- **Material to process**
+===+
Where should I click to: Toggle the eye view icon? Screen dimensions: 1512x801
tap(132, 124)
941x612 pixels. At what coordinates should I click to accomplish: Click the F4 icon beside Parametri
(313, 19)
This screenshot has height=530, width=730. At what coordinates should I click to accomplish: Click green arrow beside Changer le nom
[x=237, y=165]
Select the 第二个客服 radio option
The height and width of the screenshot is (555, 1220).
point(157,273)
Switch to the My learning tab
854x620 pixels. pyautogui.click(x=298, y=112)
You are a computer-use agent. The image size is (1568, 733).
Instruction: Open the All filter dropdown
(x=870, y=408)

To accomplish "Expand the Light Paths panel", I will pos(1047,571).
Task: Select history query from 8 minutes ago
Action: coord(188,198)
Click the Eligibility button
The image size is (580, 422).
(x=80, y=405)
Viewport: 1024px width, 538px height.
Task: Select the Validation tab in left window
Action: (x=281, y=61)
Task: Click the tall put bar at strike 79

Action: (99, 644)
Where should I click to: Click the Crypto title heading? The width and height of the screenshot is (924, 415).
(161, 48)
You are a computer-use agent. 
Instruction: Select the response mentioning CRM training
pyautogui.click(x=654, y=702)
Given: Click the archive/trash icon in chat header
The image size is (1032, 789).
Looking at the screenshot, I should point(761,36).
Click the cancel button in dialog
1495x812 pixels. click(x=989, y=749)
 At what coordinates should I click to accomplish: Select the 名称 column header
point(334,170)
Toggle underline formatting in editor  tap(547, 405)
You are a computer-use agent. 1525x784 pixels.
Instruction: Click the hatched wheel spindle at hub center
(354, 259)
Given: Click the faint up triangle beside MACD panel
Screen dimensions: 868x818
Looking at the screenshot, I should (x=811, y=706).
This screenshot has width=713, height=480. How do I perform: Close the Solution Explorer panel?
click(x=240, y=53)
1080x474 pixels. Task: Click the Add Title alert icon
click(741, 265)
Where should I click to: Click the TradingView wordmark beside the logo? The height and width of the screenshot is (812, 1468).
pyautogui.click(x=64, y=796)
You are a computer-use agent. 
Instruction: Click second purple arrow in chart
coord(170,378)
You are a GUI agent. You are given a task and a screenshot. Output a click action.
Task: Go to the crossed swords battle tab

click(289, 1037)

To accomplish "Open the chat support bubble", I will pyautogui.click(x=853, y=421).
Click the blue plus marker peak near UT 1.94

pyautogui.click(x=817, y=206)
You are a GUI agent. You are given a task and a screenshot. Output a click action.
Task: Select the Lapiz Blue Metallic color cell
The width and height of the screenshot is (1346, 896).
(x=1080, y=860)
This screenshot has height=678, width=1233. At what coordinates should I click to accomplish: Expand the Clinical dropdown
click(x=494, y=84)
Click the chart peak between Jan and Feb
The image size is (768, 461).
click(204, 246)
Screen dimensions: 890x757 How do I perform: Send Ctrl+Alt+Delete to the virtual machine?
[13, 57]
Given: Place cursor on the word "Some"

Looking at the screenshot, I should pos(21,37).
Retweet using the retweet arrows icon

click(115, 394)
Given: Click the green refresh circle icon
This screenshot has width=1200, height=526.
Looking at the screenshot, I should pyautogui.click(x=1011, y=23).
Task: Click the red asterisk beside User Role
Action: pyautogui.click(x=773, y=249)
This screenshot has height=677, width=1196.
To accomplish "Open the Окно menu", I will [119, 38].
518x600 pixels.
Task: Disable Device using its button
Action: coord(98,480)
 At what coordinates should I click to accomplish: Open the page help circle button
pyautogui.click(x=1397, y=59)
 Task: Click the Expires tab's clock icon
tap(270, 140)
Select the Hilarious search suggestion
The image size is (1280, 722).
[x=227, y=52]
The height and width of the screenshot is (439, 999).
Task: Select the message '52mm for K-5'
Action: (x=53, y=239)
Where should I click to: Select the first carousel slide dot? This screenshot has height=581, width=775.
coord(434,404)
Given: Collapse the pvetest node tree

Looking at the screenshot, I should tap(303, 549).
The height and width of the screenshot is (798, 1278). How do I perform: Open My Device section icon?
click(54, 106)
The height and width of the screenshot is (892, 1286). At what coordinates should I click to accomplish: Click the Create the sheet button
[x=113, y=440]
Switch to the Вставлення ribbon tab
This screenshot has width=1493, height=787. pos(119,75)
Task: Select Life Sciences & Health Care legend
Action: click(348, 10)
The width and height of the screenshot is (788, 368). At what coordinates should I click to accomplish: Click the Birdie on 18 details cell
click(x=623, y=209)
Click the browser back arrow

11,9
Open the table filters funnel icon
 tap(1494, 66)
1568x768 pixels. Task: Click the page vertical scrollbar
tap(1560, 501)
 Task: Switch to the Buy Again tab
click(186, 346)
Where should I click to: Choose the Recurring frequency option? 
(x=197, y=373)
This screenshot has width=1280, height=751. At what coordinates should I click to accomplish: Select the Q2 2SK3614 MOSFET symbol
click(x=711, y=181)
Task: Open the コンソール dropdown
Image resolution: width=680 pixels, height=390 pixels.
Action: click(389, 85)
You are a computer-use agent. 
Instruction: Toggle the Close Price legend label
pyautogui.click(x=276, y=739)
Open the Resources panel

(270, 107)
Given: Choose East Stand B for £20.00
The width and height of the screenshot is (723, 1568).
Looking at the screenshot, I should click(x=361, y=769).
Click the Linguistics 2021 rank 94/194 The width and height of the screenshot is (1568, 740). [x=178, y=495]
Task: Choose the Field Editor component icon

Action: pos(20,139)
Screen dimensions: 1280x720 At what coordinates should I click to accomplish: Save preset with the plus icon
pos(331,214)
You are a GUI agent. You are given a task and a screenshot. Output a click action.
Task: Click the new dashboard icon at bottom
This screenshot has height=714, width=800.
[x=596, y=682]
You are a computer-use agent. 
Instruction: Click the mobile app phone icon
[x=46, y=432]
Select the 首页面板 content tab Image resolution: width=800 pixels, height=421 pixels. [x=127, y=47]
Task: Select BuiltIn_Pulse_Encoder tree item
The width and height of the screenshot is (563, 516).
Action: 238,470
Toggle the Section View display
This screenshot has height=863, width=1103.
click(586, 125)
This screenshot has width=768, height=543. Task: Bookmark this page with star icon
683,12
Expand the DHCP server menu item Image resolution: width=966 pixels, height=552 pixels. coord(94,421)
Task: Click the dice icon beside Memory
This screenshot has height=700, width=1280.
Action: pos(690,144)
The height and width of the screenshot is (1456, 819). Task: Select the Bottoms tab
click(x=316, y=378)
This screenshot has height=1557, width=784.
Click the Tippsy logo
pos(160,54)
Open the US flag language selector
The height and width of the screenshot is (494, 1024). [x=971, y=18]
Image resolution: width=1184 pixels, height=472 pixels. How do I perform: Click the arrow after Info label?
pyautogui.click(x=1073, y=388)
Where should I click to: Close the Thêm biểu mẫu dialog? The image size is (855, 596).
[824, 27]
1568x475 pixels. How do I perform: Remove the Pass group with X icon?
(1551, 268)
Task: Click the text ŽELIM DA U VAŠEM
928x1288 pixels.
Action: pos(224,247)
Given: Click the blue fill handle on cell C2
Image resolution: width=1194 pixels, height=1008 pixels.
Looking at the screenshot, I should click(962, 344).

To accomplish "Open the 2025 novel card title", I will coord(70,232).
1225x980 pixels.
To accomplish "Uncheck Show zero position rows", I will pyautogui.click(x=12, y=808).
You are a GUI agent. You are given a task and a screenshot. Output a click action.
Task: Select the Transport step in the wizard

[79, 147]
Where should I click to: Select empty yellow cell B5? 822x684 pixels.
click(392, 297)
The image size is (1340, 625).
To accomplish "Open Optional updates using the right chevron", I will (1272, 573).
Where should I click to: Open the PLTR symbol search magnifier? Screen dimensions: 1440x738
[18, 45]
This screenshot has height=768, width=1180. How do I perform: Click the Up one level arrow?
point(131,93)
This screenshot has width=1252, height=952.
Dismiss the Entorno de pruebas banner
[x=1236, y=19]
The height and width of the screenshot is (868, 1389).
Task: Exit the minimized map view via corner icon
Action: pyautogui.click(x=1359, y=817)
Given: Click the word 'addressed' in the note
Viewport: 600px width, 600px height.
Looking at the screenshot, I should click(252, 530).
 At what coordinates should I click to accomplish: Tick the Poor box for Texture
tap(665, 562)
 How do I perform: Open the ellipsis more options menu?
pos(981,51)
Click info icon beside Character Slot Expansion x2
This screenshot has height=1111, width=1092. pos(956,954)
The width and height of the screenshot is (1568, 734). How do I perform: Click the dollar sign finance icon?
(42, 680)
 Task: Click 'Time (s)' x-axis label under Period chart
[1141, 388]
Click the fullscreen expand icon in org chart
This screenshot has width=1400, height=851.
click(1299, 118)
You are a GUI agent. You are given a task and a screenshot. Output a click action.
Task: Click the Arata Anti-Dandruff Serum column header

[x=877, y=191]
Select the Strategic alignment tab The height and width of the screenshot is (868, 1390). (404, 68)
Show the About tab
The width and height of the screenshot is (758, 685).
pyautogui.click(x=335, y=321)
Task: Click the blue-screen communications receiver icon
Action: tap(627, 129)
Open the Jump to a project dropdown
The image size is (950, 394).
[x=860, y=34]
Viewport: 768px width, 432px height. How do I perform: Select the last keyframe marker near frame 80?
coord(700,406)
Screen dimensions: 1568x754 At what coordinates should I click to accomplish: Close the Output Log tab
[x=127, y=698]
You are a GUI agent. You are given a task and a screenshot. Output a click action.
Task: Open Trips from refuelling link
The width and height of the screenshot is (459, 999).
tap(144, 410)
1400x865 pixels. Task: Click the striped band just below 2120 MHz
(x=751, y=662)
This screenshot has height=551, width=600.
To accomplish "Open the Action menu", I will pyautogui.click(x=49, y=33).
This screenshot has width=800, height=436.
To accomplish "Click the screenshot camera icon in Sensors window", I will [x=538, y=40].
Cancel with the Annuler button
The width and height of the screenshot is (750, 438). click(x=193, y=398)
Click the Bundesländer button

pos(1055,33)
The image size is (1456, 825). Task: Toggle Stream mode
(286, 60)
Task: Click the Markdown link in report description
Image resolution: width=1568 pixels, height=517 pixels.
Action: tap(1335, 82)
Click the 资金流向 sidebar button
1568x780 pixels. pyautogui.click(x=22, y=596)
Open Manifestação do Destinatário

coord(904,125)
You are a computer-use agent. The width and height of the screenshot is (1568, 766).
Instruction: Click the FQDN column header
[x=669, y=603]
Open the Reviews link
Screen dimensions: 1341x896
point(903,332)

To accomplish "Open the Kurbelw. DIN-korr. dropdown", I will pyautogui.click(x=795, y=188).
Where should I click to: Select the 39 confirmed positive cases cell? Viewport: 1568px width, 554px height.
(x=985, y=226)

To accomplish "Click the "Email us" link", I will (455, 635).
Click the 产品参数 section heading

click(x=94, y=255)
+===+
- **Prompt**
Repeat word for word from the line holding "Where should I click to: Select the 39" down to the last line above, including both.

- **Result of the exercise**
Where should I click to: Select the 39 confirmed positive cases cell? Viewport: 1568px width, 554px height.
(x=985, y=226)

To accomplish "Click the "Email us" link", I will (455, 635).
Click the 产品参数 section heading

click(x=94, y=255)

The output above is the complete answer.